═════ Given text ═════
The Black Caucus of the American Library Association (BCALA) is an affiliate of the American Library Association (ALA) that focuses on the needs of African American library professionals by promoting careers in librarianship, funding literacy initiatives, and providing scholarships.

History
While work began to organize a Black Caucus of the American Library Association in 1968, this work increased in 1969 when E. J. Josey was appointed to the American Library Association Nominating Committee.  For the 1970 Midwinter meeting, black librarians were encouraged to find socially responsible candidates, African American and Caucasian American, for the 1971 council.  During the 1970 Midwinter meeting, a Black Caucus was formed to meet the unmet needs of the African American library professionals with Josey as the chairman.

The Black Caucus was not officially affiliated with the ALA until 1992; the first National Conference of African American Librarians (NCAAL) was also held in 1992.

As an advocacy and solidarity organization, BCALA campaigned to save the library studies program at Clark Atlanta University, a historically black university which had educated the majority of African American librarians until its closing. Following the 2010 Haiti earthquake, the BCALA Haitian Relief Fund was created to support relief efforts through the Save the Children Fund and the American Red Cross. In 2015, BCALA planted a tree in Ferguson, Missouri, in honor of Michael Brown.

In 2006, BCALA took part in the first Joint Conference of Librarians of Color, along with the American Indian Library Association, the Asian Pacific American Librarians Association, the Chinese American Librarians Association, and REFORMA. This conference was the first national conference sponsored and held by those organizations, which are known as the Associations of Ethnic Librarians.
═════ Provided material ═════
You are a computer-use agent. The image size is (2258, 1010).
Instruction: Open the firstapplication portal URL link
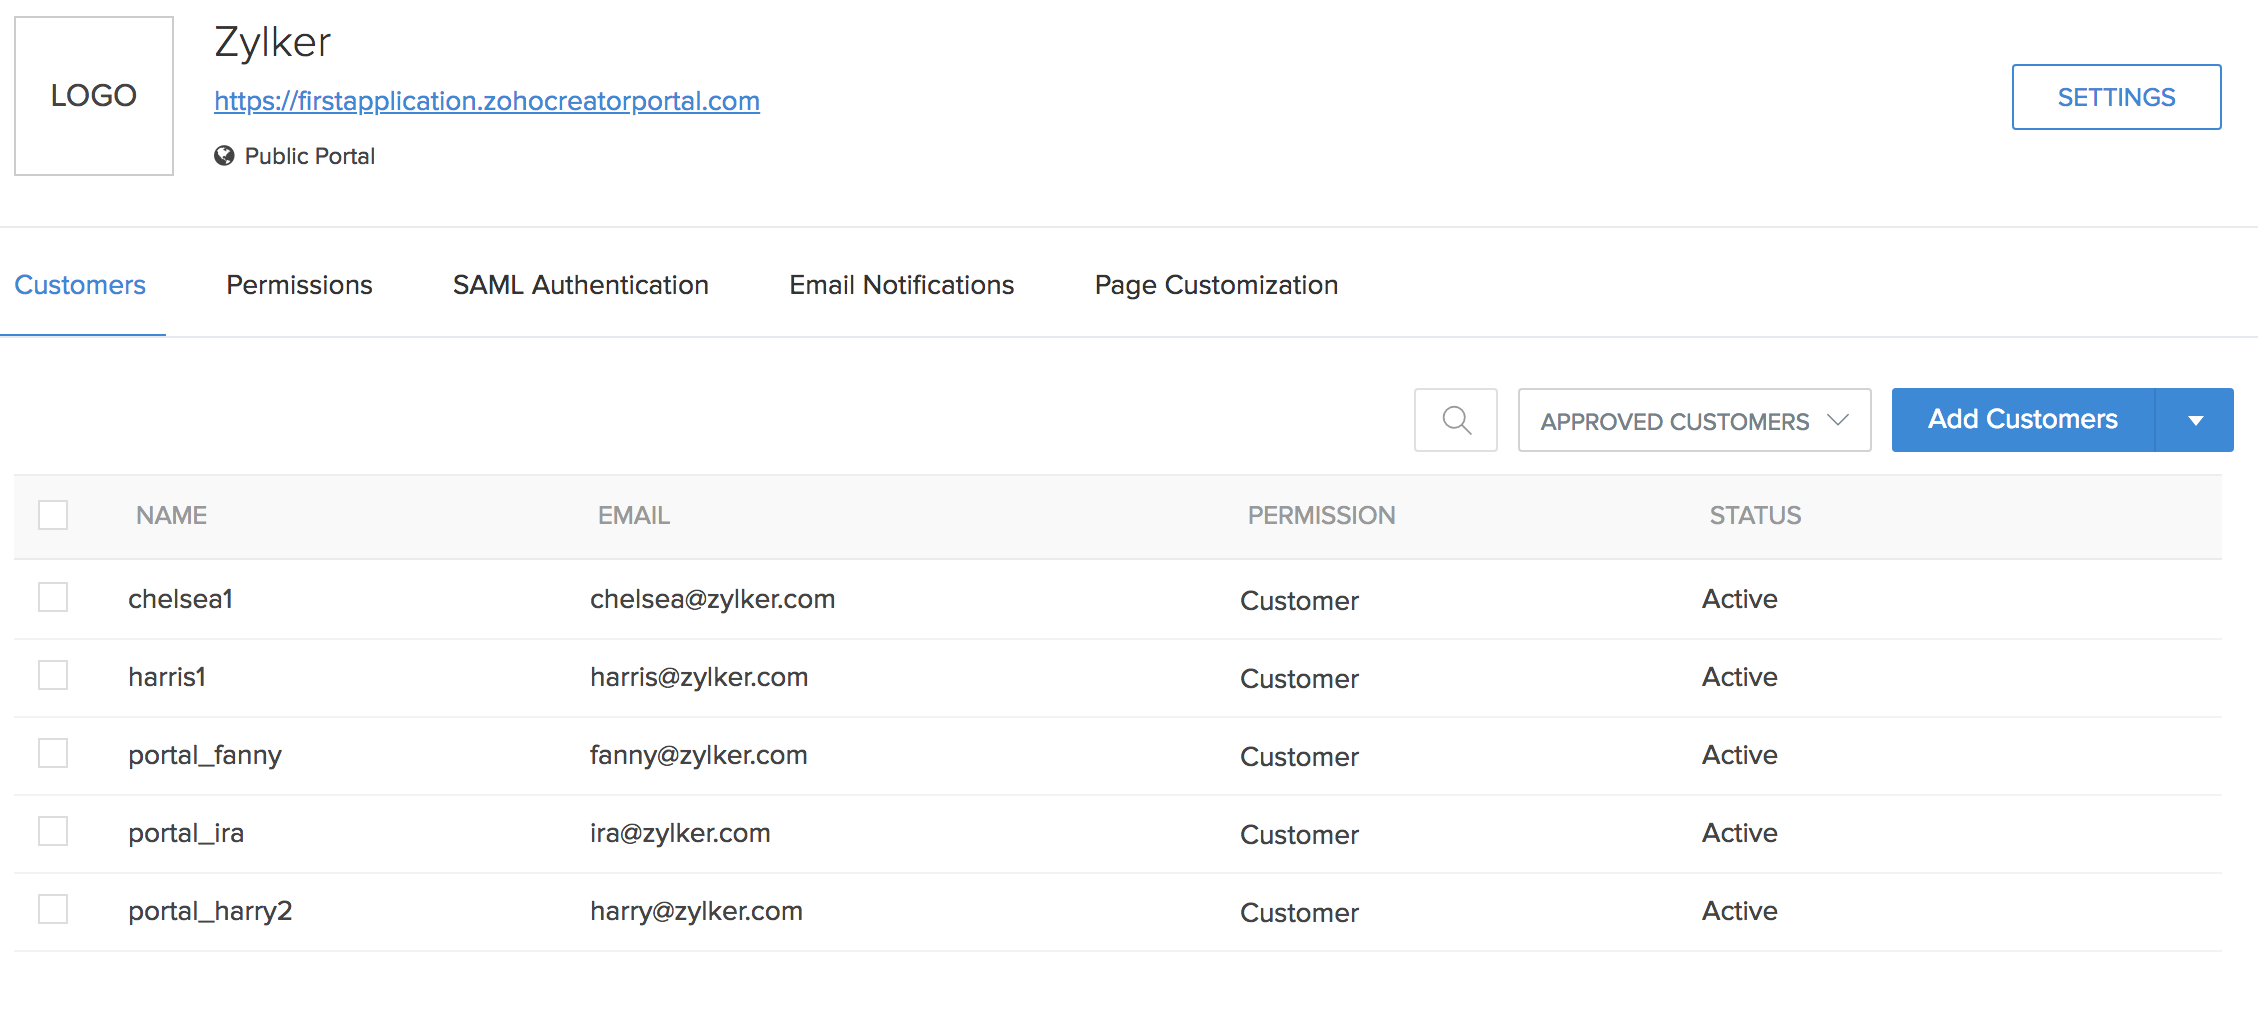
═════
= What you need to do =
Can you transcribe, word for word, the part of the Black Caucus text that begins at the words "In 2006, BCALA" and stops after the words "of Ethnic Librarians."?

= Written response =
In 2006, BCALA took part in the first Joint Conference of Librarians of Color, along with the American Indian Library Association, the Asian Pacific American Librarians Association, the Chinese American Librarians Association, and REFORMA. This conference was the first national conference sponsored and held by those organizations, which are known as the Associations of Ethnic Librarians.